Task:
Reproduce the data, keeping every word exactly as it is.

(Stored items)

- - - - -

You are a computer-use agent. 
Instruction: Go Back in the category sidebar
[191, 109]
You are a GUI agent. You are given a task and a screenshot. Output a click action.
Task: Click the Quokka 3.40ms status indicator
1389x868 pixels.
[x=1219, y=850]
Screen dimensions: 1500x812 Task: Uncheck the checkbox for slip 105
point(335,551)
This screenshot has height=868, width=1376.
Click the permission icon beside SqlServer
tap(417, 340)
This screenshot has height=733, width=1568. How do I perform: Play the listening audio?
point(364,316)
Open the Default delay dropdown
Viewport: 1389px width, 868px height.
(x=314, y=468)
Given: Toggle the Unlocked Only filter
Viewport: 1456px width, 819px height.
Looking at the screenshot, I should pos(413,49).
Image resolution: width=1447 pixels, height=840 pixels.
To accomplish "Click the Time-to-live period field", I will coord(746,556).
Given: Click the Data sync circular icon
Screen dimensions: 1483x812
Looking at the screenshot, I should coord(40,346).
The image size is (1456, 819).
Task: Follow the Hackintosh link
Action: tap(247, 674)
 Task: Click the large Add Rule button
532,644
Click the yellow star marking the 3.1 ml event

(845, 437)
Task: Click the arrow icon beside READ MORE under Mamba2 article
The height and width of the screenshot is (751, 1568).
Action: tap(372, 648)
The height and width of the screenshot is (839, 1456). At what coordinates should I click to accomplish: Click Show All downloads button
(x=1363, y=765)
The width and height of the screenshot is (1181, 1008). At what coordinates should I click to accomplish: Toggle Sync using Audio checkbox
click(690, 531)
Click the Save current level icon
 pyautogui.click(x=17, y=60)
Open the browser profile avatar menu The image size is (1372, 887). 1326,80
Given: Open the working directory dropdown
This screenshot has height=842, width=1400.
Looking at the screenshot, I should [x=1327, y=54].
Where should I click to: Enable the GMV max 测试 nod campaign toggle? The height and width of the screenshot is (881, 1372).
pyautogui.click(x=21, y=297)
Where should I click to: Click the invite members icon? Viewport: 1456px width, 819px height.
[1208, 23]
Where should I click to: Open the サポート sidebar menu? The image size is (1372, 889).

- - - - -

Expected answer:
You are a computer-use agent. 
Instruction: Go Back in the category sidebar
[191, 109]
You are a GUI agent. You are given a task and a screenshot. Output a click action.
Task: Click the Quokka 3.40ms status indicator
1389x868 pixels.
[x=1219, y=850]
Screen dimensions: 1500x812 Task: Uncheck the checkbox for slip 105
point(335,551)
This screenshot has height=868, width=1376.
Click the permission icon beside SqlServer
tap(417, 340)
This screenshot has height=733, width=1568. How do I perform: Play the listening audio?
point(364,316)
Open the Default delay dropdown
Viewport: 1389px width, 868px height.
(x=314, y=468)
Given: Toggle the Unlocked Only filter
Viewport: 1456px width, 819px height.
Looking at the screenshot, I should pos(413,49).
Image resolution: width=1447 pixels, height=840 pixels.
To accomplish "Click the Time-to-live period field", I will coord(746,556).
Given: Click the Data sync circular icon
Screen dimensions: 1483x812
Looking at the screenshot, I should coord(40,346).
The image size is (1456, 819).
Task: Follow the Hackintosh link
Action: tap(247, 674)
 Task: Click the large Add Rule button
532,644
Click the yellow star marking the 3.1 ml event

(845, 437)
Task: Click the arrow icon beside READ MORE under Mamba2 article
The height and width of the screenshot is (751, 1568).
Action: tap(372, 648)
The height and width of the screenshot is (839, 1456). At what coordinates should I click to accomplish: Click Show All downloads button
(x=1363, y=765)
The width and height of the screenshot is (1181, 1008). At what coordinates should I click to accomplish: Toggle Sync using Audio checkbox
click(690, 531)
Click the Save current level icon
 pyautogui.click(x=17, y=60)
Open the browser profile avatar menu The image size is (1372, 887). 1326,80
Given: Open the working directory dropdown
This screenshot has height=842, width=1400.
Looking at the screenshot, I should [x=1327, y=54].
Where should I click to: Enable the GMV max 测试 nod campaign toggle? The height and width of the screenshot is (881, 1372).
pyautogui.click(x=21, y=297)
Where should I click to: Click the invite members icon? Viewport: 1456px width, 819px height.
[1208, 23]
Where should I click to: Open the サポート sidebar menu? The image size is (1372, 889).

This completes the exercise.